According to Marxian Messianism, the advent and expansion of the Communist State will come about through revolution and it will eradicate this oppressive evil and bring about redemption in the form of political and social harmony. The ‘New Jerusalem’ of the Marxian vision will be an egalitarian society where every human being will be treated as equals and where kings, feudalism and capitalism will be forever buried under the rubble of the past.
The Marxian ‘Armageddon’, the endgame as Marx saw it, would be the apocalyptic revolutionary struggle between the capitalists and the working class, at the conclusion of which – so prophesied Marx – the proletariat will emerge as victors.
This would usher in the Marxian paradise, the promised land of worldwide communism and socialism, free from the choking grip of religious illusions, destructive individualism and social stratification.
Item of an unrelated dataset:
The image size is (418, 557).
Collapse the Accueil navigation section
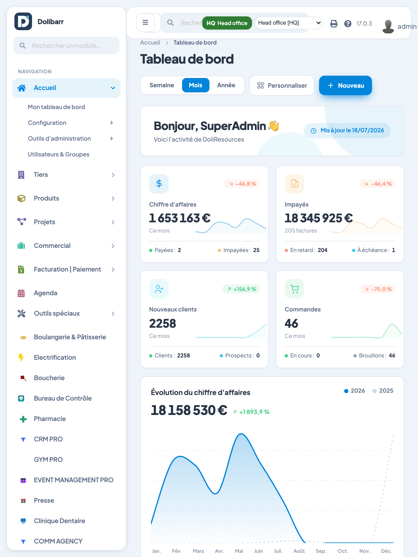[113, 88]
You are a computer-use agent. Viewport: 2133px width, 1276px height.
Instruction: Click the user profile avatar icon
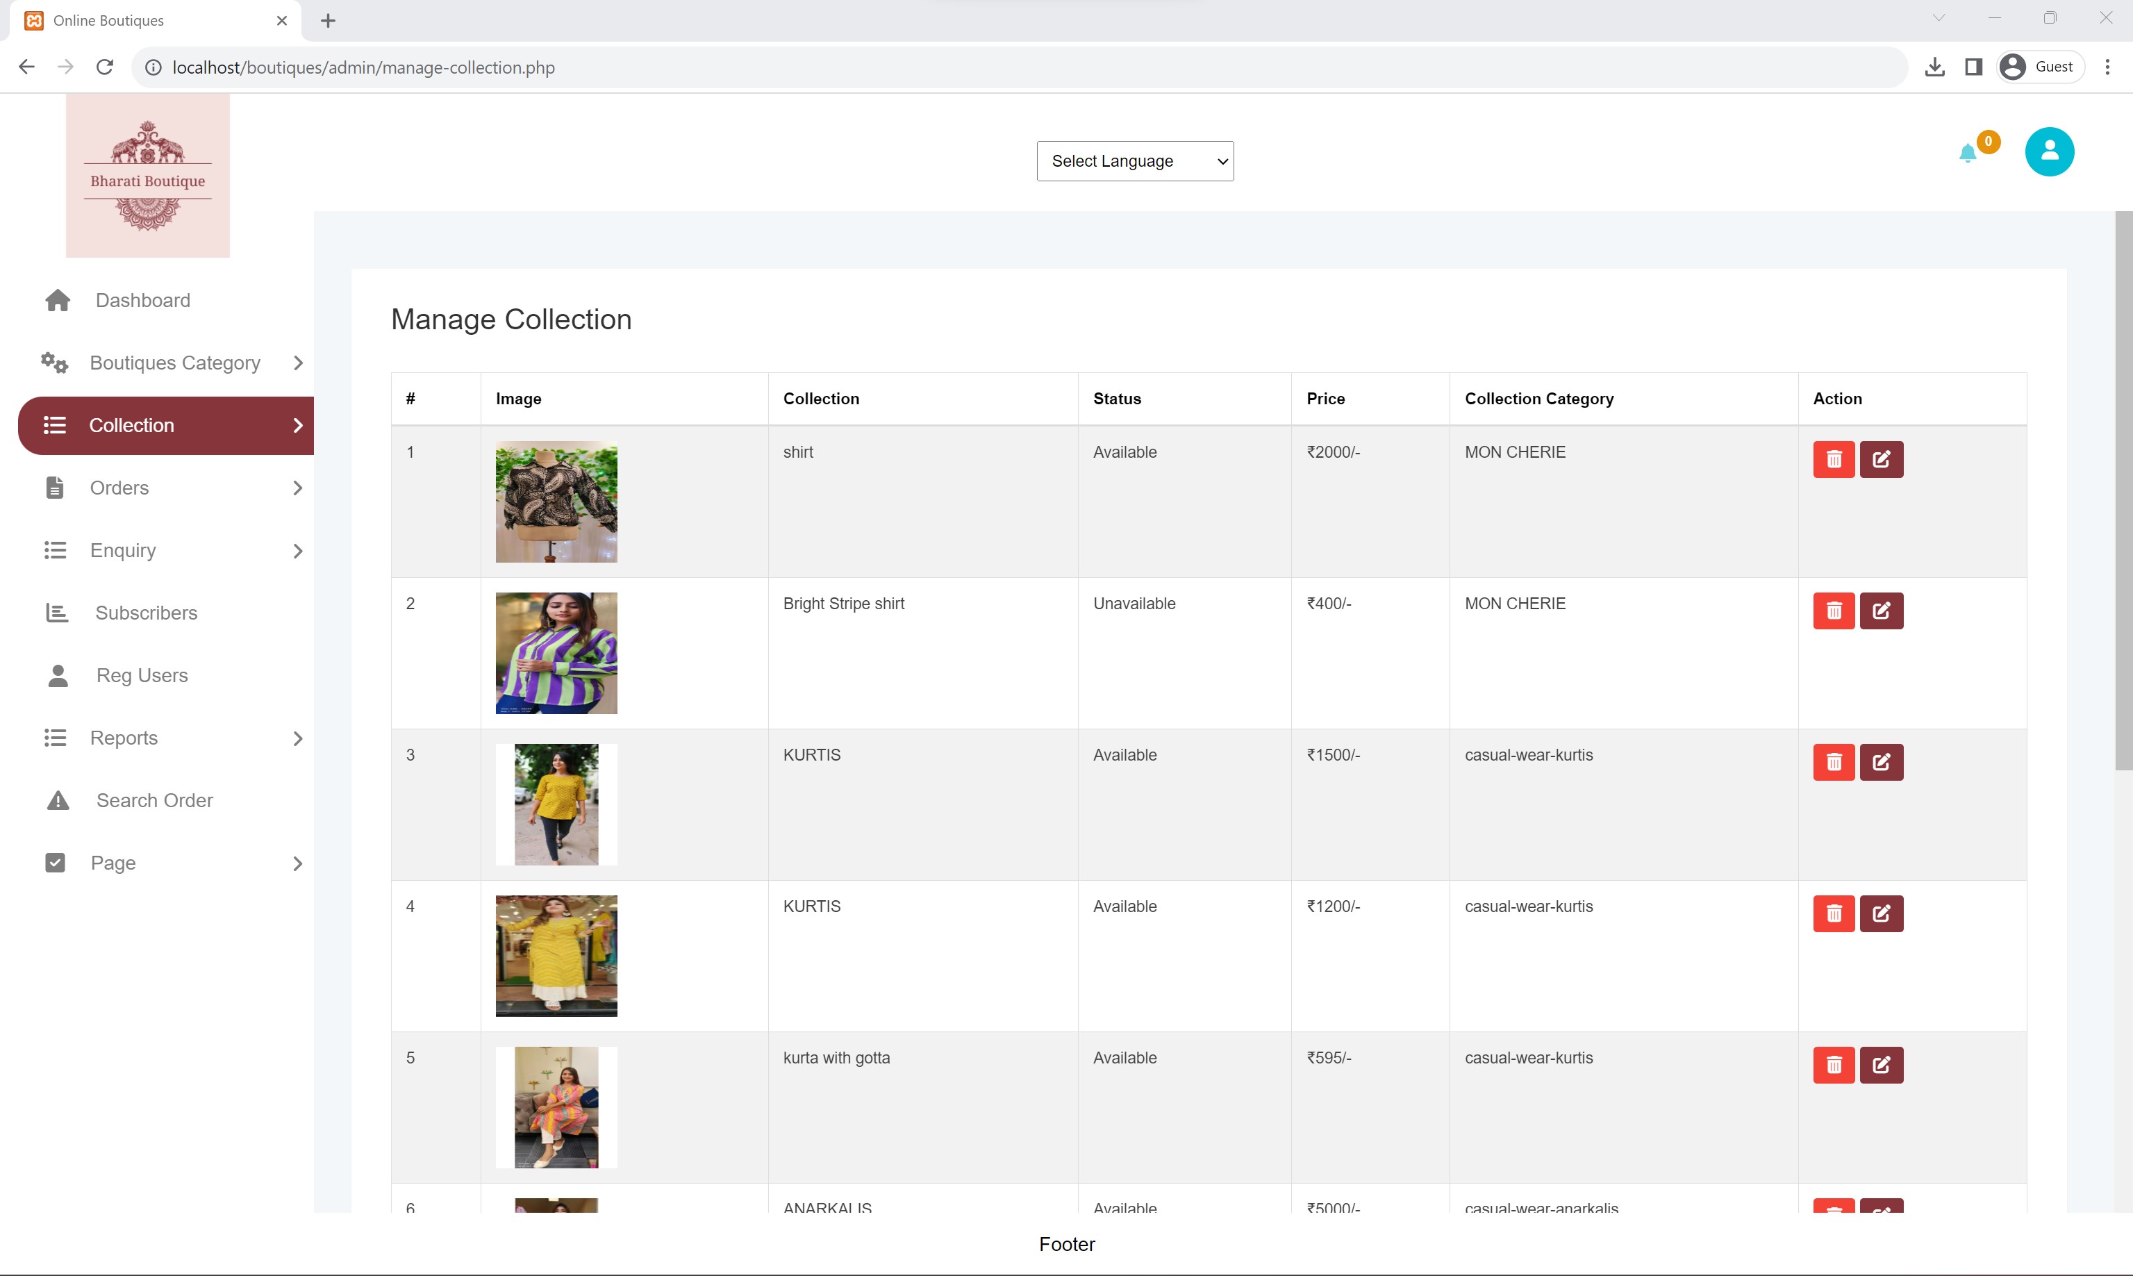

Hans Barth describes the Marxian concept of salvation thus in his book, Truth and Ideology:
The end and meaning of history should be the complete recovery of man. Once this goal is realised, social struggle comes to an end, and so does history. The realm of necessity is finished, and the realm of freedom begins, when the production and distribution of goods is socially controlled and has ceased to dominate man. Man at last returns to himself, his reintegration becomes a fact.
CONCLUSION
Much can be said in criticism of these grand ideas from the Christian perspective. However, this must be the subject of another article or a slew of articles.
I conclude with the simple observation that there can be no easy blend of Marxism and Christianity because of the fundamentally different metaphysical assumptions that undergird them – superficial similarities notwithstanding.
The miscegenation of Christianity with Marxist philosophy has invariably resulted in the distortion of the former, as the criticisms of liberation and political theologies as well as Moltmann’s eschatology have made evident.
Furthermore, one questions if such a marriage is even necessary in the first place, since, as we have seen repeatedly, Marxian philosophy is parasitic to Christianity, borrowing heavily but selectively from the very system it despises. Perhaps it is more fruitful for Christian theologians simply to drink deeper from the well of their own theological and spiritual traditions.
Dr Roland Chia is Chew Hock Hin Professor of Christian Doctrine at Trinity Theological College and Theological and Research Advisor for the Ethos Institute for Public Christianity.